Para empezar, habría que decir que la democracia no solo es depositar un voto cada cuatro años, es también que los poderes elegidos sepan gestionar el bienestar de los ciudadanos y ahí la UE ha demostrado en cuatro años de crisis económica y financiera un estrepitoso fracaso. Desde una obstinada imposición de medidas de austeridad, que devienen repetidamente en más pobreza sin atisbo de resultados positivos, a una dejación del poder ya no en manos de los Estados sino, simplemente, en el de los poderosos, léase Alemania, en lo político, y los mercados, en lo económico.
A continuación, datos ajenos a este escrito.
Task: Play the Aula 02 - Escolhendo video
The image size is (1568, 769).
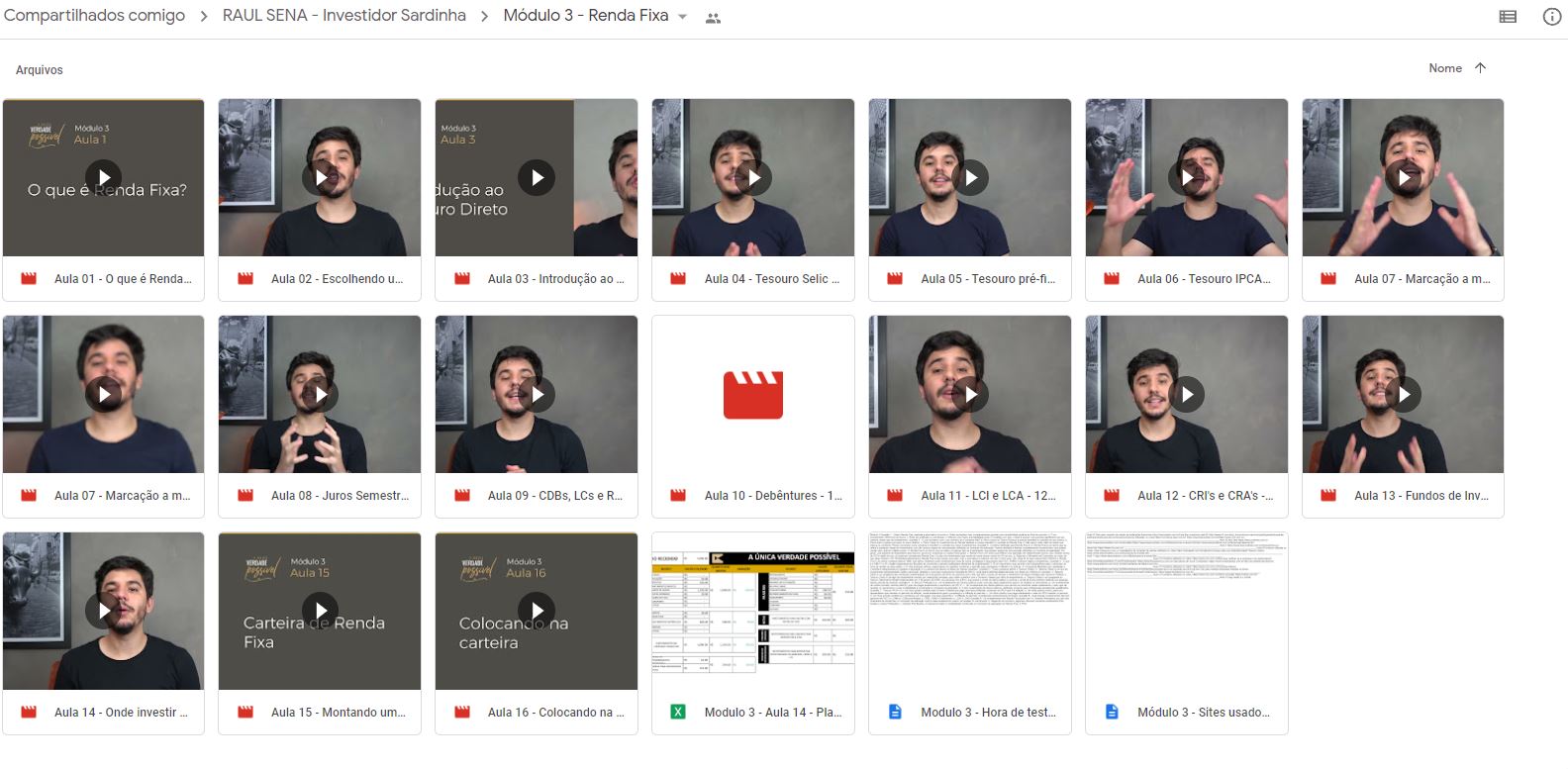Action: tap(320, 178)
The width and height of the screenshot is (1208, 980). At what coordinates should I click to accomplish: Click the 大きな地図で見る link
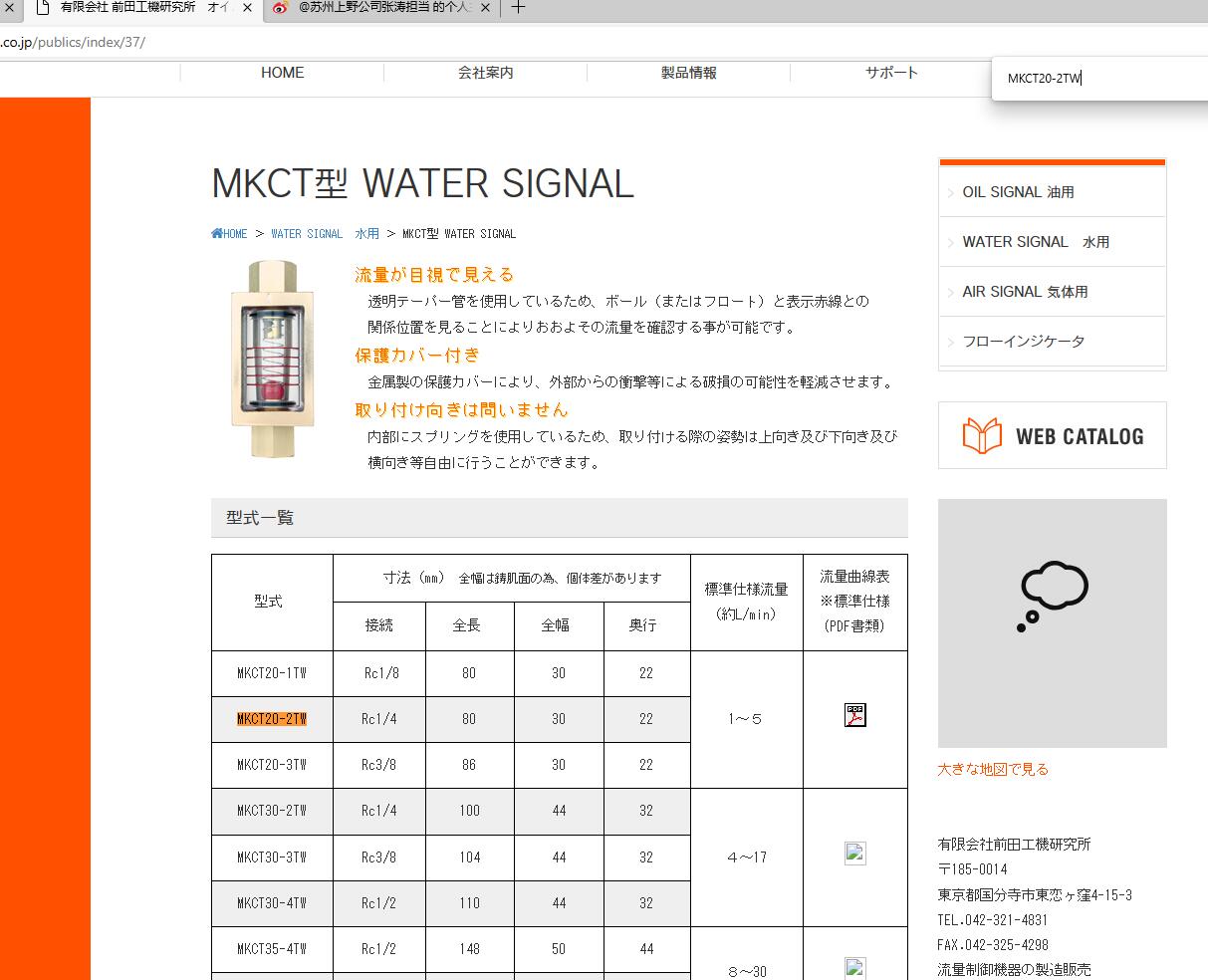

No es ingenuo el argumento por más que la UE desde su creación se haya movido siempre por intereses del gran capital. Si alguna vez hubo realmente un modelo social europeo, y lo hubo, estamos «disfrutando» los residuos y la responsabilidad de quienes se han demostrado incapaces de hacer eso que tanto les gusta anunciar de «una Europa de los ciudadanos».
Con 25 millones de parados y unas instituciones ninguneadas por Angela Merkel y los mercados financieros, la UE ha dejado de ser el elemento protector para millones de europeos que ya no sienten la confianza que Europa daba para garantizar un determinado nivel de vida y ni siquiera la paz que ahora se premia.
La UE nació después de la guerra para establecer la paz creando vínculos económicos. Era un mercado único que debía transformarse en una unión política. Pasados cincuenta y cinco años de su creación, la idea de la unión política vuelve a aparecer como tabla de salvación para resolver su mayor crisis, que es, sobre todo, una crisis de intereses. El presidente de la Comisión Europea, José Manuel Durao Barroso, apuesta por una Europa-nación, cuando más que nunca la UE son 27 naciones sin rumbo común.
Pero no solo la economía de cada bolsillo europeo dicta el sentimiento personal hacia la UE, también crece el resentimiento hacia una Europa donde el respeto por las minorías y los derechos fundamentales, puntualmente, deja escaparates para la reflexión. Cuando se expulsa a los gitanos rumanos de Francia o se abusa con cargas policiales contra manifestantes españoles o griegos, la máxima de esos valores europeos que se argumentan como principio inexcusable se vuelve muy gris.
La Comisión Europea acaba de frenar las aspiraciones de Turquía para llegar a ser miembro de pleno derecho del club de los 27 por su falta de respeto por la libertad de expresión y otros derechos fundamentales. A la vez, exhibía los progresos reformistas en los países de los Balcanes como muestra del poder transformador que tiene la UE en lugares con poco recorrido democrático. Es un hecho cierto que hay que reconocer, pero también lo es que lo que se exige puertas afuera, no siempre se aplica dentro.
Barroso ha dicho al conocer el premio que es el mensaje de que «la UE es algo muy valioso que debemos conservar». Claro que lo es. Para conseguirlo, hay que limpiar la casa y asumir que paz no es solo la ausencia de guerra.